*** Begin section ***

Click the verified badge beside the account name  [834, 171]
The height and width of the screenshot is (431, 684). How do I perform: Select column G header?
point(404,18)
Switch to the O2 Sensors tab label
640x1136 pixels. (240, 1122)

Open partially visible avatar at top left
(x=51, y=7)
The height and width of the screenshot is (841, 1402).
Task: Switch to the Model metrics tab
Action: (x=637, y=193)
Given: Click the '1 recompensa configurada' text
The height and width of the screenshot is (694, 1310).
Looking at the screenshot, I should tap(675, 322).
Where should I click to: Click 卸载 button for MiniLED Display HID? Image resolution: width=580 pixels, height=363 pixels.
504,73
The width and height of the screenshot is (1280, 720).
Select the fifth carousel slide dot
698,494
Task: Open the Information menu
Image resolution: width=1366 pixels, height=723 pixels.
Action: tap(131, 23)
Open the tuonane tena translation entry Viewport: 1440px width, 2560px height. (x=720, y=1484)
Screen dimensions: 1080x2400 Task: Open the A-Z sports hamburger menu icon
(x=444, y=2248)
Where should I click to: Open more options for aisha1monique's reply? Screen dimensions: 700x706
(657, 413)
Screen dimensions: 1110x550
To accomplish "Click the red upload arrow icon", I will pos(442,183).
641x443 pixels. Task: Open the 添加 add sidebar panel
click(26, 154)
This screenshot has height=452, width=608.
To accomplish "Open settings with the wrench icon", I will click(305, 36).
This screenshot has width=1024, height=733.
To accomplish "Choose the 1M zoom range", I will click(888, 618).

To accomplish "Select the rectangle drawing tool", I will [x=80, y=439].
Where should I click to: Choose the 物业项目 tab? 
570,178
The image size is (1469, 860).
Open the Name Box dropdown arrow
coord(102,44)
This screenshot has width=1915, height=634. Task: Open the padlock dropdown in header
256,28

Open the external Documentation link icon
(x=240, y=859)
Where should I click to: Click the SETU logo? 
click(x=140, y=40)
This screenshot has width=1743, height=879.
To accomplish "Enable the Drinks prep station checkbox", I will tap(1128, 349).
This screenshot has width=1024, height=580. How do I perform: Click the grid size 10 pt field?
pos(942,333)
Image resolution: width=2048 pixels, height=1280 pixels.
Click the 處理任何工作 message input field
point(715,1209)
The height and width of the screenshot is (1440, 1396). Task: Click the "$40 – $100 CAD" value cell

*** End section ***

Select every line above that contains the word "accomplish", and copy it.

#### Response to the exercise:
To accomplish "Click the red upload arrow icon", I will pos(442,183).
To accomplish "Open settings with the wrench icon", I will click(305, 36).
To accomplish "Choose the 1M zoom range", I will click(888, 618).
To accomplish "Select the rectangle drawing tool", I will [x=80, y=439].
To accomplish "Enable the Drinks prep station checkbox", I will tap(1128, 349).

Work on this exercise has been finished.